### BRIEF
The result should be the lines from the one that contains "Screen dimensions: 396x291" to the final line of the entries below, copied exactly and with no pictures.

[[ DATA, beginning ]]

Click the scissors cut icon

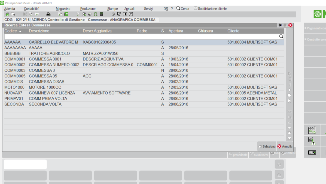tap(25, 14)
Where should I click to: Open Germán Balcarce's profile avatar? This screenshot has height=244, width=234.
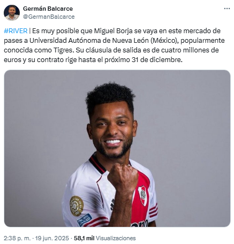tap(12, 12)
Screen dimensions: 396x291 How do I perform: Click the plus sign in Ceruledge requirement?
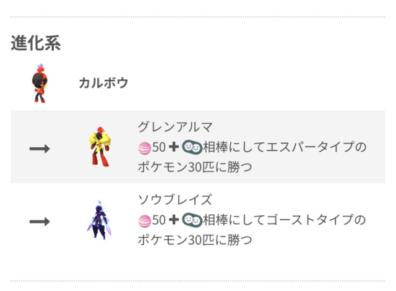pos(173,220)
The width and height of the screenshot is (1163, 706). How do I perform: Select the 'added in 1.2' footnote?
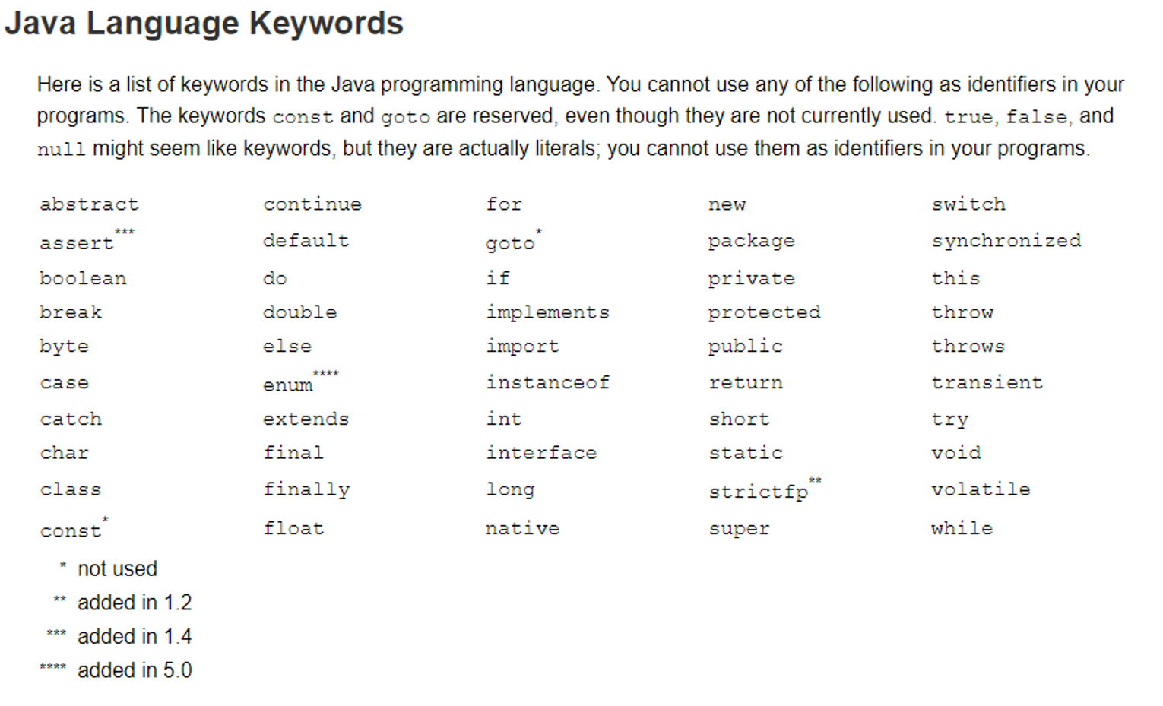pos(135,603)
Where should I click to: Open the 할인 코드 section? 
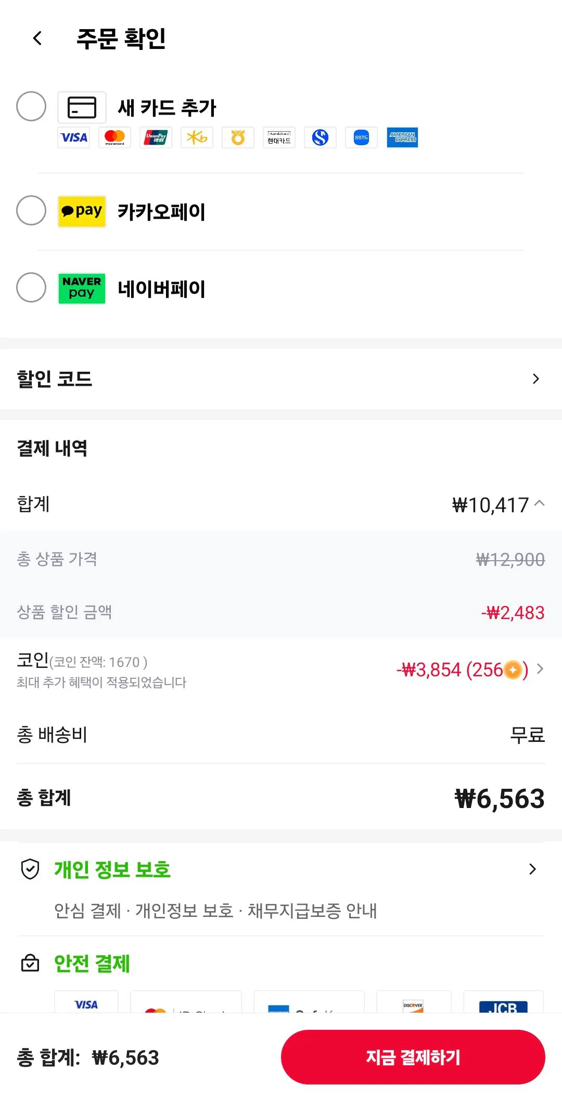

[[ DATA, end ]]

### TASK RESULT
Screen dimensions: 396x291 How do I perform: Click the plus sign in Ceruledge requirement?
pos(173,220)
The width and height of the screenshot is (1163, 706). How do I perform: Select the 'added in 1.2' footnote?
pos(135,603)
Where should I click to: Open the 할인 코드 section? 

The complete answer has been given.